«Вмешиваюсь, — записала она потом, — в толпу народа из всякого пола, возраста и звания, сквозь них пробираюсь к крыльцу, куда и все также стремились, с большим трудом втираюсь в сени и через отворенную дверь проникаю в самую келью отца Серафима. Он был чрезвычайно тесно сжат своими почитателями. Я, по примеру других, старалась приблизиться к нему и протянула ему свою руку для принятия благословения. Он, преподавая мне благословение и сухариков, сказал: “Приобщается раба Божия Анна благодати Божией”. Каково же было тогда мое удивление, когда я в неизвестном мне месте услышала свое имя, а посмотрев отцу Серафиму прямо в лицо, узнала в нем того самого старца, который предостерегал меня во сне от несчастного замужества. Но при нем ни на минуту нельзя тогда было остановиться, потому что следующие за мною люди отталкивали, чтобы им самим принять также благословение и услышать что-нибудь из уст его. Вытесненная в сени, я около стенки ощупала ногами несколько поленьев и, приподнявшись на них, стала через народ смотреть на отца Серафима... Вскоре заметила, что он как будто бы хочет прекратить прием к себе народа, потому что стал всех выпроваживать, говоря с кротостью: “Идите с миром”. При этом сам ближе подвигался к отворенной двери, рядом с которой я стояла. Взявшись за скобу двери одною рукою, другою неожиданно он ввел меня к себе в келью и, ни о чем не спрашивая, прямо стал мне говорить: “Что, сокровище мое, ты ко мне, убогому, пришла? Знаю: скорбь твоя очень велика, но Господь поможет перенесть ее”. После этих и других утешительных слов он велел мне отговеть у них, исповедаться у старца Илариона (духовника обители) и приобщиться Святых Таин».
И это совершалось каждый день — от ранней Литургии до 8 часов, а затем — до полуночи.

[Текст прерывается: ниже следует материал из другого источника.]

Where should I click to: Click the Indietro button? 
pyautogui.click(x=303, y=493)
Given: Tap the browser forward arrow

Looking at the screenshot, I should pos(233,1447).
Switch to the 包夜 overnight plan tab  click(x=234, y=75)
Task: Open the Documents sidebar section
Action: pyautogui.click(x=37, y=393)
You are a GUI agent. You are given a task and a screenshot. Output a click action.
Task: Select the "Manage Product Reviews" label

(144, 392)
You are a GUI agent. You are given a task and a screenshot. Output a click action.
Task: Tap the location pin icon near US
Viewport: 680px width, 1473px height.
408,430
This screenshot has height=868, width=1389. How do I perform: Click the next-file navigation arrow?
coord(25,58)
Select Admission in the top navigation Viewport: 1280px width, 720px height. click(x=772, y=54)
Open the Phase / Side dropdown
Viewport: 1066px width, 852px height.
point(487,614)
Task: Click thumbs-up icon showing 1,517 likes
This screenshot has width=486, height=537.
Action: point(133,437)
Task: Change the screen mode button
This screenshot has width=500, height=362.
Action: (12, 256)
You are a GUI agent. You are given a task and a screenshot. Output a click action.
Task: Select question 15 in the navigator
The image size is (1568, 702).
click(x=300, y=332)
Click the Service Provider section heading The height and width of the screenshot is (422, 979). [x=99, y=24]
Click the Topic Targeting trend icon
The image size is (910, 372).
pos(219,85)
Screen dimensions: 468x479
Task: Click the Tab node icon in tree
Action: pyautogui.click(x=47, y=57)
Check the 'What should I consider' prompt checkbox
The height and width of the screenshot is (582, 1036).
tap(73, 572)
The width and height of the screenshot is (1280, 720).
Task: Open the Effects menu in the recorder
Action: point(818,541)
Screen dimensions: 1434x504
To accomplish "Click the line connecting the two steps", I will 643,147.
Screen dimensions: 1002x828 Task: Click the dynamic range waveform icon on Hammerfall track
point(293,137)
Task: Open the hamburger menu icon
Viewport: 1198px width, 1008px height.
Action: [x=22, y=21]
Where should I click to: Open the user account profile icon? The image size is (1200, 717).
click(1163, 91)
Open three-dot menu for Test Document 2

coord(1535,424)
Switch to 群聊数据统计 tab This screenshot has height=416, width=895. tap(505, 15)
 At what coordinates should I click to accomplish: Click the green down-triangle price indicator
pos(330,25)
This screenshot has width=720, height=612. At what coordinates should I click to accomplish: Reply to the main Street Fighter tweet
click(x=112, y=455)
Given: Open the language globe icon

Игумен Нифонт однажды сказал в недоумении и смущении: «Когда отец Серафим жил в пустыни, то закрыл все входы к себе деревьями, чтобы народ не ходил, а теперь стал принимать к себе всех, так что мне до полуночи нет возможности закрыть ворота монастырские».
И становится понятным отчасти, что настоятель монастыря стал беспокоиться от наплыва людей, а на его обязанности лежала забота не только о внешнем благочинии, но и о душевном мире братии. Между тем многие из них начали даже соблазняться происходившим: иным стало беспокойно от суеты и молвы, которую вносили миряне; другие смущались присутствием женщин, все время толпившихся во дворе и по монастырскому коридору; третьих приводило в недоумение поведение затворника — в церковь не ходит, а в келье с народом; четвертых раздражало само учительство, может быть, даже и не без зависти к преподобному.
Один монах говорил отцу Серафиму:
«Тебя много беспокоят обоих полов люди; и ты пускаешь к себе всех без различия».
В ответ ему смиренный старец сослался на пример преподобного Илариона Великого, который не велел затворять дверей ради странников, и добавил: «Положим, что я затворю двери моей кельи. Приходящие к ней, нуждаясь в слове утешения, будут заклинать меня Богом отворить двери и, не получив от меня ответа, с печалию пойдут домой... Какое оправдание я могу тогда принести Богу на Страшном Суде Его?»
Прежде пустынник совсем иначе решал это недоумение, когда испрашивал у отца Исаии благословение запретить вход женщинам на его «Афонскую гору». Но то было еще на пути восхождения к бесстрастию. Ныне же пришло время излучения стяжанной им благодати. Но то, что ясно было святому, нелегко было понять и принять рядовым инокам, для того и ушедшим в монастырь, чтобы отрешиться от мира. А теперь сам мир врывался за отцом Серафимом в пустыню.
— Тобою некоторые соблазняются, — сказали ему.
— Я не соблазняюсь, что многие пользуются, а другие соблазняются, — ответил спокойно старец.
Упрекали его даже за помазание елеем из лампады. Таким преподобный говорил: «Мы читаем в Писании, что апостолы мазали маслом, и многие больные от сего исцелялись. Кому же следовать нам, как не апостолам?»